Was bedeutet laut dem Übungstext zum konstitutiven Anerkenntnis der Zusatz, die Zusage erfolge aus „Kulanz“?

## Übungstext
★ ★ ★ ★ ★

Ein konstitutives Anerkenntnis schafft unabhängig von dem bestehenden in der Vergangenheit liegenden Rechtsgrund eine neue selbständige Verpflichtung. Es kommt dadurch zustande, dass der Gläubiger aufgrund eines bestimmten Sachverhalts ernstlich das Bestehen einer Forderung behauptet und der Schuldner Zweifel am Bestehen der Forderung durch sein Anerkenntnis beseitigt. Maßgeblich sind vor allem die mit dem Anerkenntnis verfolgten Zwecke, die beiderseitige Interessenlage und die allgemeine Verkehrsauffassung über die Bedeutung eines solchen Anerkenntnisses (2 Ob 4/94; RIS-Justiz RS0032779; RS0032818). Die Beurteilung des Berufungsgerichts, die vom Erstgericht festgestellte Zusage des Beklagten, den Schaden zu beheben, stelle im Zusammenhalt mit dem Schreiben vom 11. 4. 2000, in welchem der Austausch der beschädigten Elemente zugesagt wird, ein konstitutives Anerkenntnis dar, folgt dieser Rechtsprechung. Gerade das festgestellte Interesse des Beklagten, in der Klägerin auch in Zukunft einen Geschäftspartner zu behalten, indiziert einen über eine bloße Wissenserklärung hinausgehenden Bindungswillen des Beklagten. Der Zusatz, dass die Zusage aus "Kulanz" erfolge, bedeutet lediglich, dass der Beklagte zwar seine Leistungspflicht bestreite, sich aber dennoch - hier offenkundig aus dem Motiv der Aufrechterhaltung der Geschäftsbeziehung - zur Mängelbehebung verpflichten wolle. Das Versprechen, aus Kulanz leisten zu wollen, gibt somit lediglich den Standpunkt des Erklärenden, ihn treffe in Wahrheit keine Rechtspflicht zur Leistung, wieder, schwächt aber die Verpflichtungserklärung selbst in keiner Weise ab, sondern weist sie vielmehr als ein die strittige Situation bereinigendes konstitutives Anerkenntnis aus.

★ ★ ★ ★ ★

## Bereitgestelltes Material
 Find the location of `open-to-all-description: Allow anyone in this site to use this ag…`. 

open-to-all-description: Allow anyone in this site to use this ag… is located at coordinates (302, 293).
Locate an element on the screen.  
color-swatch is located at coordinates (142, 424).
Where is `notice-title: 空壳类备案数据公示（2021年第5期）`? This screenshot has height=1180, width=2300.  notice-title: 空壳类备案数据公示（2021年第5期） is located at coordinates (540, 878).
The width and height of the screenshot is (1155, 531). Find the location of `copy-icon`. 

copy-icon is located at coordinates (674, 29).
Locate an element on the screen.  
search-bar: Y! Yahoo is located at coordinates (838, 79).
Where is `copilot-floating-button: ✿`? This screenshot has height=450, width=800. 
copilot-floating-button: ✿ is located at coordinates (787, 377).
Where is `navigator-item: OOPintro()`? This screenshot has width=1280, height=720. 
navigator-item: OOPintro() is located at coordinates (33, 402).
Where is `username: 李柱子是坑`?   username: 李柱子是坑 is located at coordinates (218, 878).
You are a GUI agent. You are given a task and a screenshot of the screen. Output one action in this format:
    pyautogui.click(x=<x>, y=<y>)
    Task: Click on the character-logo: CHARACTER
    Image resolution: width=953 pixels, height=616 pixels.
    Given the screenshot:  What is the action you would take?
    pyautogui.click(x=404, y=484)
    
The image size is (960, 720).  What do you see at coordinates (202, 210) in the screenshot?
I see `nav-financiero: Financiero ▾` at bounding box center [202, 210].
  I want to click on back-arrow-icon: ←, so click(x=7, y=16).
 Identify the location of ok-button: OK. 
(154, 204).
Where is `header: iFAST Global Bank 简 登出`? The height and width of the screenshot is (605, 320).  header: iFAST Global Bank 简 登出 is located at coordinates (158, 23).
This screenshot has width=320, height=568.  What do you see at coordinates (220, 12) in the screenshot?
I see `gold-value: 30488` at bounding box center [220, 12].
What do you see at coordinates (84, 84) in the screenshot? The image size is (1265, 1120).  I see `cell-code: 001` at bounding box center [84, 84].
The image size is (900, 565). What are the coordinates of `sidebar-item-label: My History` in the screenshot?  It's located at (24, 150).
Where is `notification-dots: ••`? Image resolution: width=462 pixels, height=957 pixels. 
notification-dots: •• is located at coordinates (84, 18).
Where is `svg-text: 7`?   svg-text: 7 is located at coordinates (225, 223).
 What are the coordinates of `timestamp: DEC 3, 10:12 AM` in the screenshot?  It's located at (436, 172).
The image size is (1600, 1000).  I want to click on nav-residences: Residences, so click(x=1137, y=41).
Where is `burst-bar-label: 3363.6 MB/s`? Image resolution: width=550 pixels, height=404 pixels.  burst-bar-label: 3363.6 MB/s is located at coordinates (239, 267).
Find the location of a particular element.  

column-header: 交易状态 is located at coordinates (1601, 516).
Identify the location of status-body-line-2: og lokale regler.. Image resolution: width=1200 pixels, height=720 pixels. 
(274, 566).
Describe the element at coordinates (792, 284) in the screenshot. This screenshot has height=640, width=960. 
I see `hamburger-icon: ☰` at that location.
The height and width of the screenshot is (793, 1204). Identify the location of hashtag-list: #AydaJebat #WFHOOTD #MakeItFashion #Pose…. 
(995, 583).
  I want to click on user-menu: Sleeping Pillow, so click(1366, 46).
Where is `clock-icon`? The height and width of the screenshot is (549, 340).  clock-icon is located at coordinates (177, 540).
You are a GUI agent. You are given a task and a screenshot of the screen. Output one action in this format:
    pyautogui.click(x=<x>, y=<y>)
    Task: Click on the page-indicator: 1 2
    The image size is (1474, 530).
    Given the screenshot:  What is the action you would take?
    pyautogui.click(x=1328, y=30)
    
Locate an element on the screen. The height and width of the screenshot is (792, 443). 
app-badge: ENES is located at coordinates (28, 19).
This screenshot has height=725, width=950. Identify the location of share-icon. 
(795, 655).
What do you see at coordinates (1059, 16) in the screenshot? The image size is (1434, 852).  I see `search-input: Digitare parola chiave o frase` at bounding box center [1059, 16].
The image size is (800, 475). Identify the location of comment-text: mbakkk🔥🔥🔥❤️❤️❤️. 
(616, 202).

★ ★ ★ ★ ★

## Ergebnis
Der Beklagte bestreitet zwar seine Leistungspflicht, will sich aber dennoch zur Mängelbehebung verpflichten.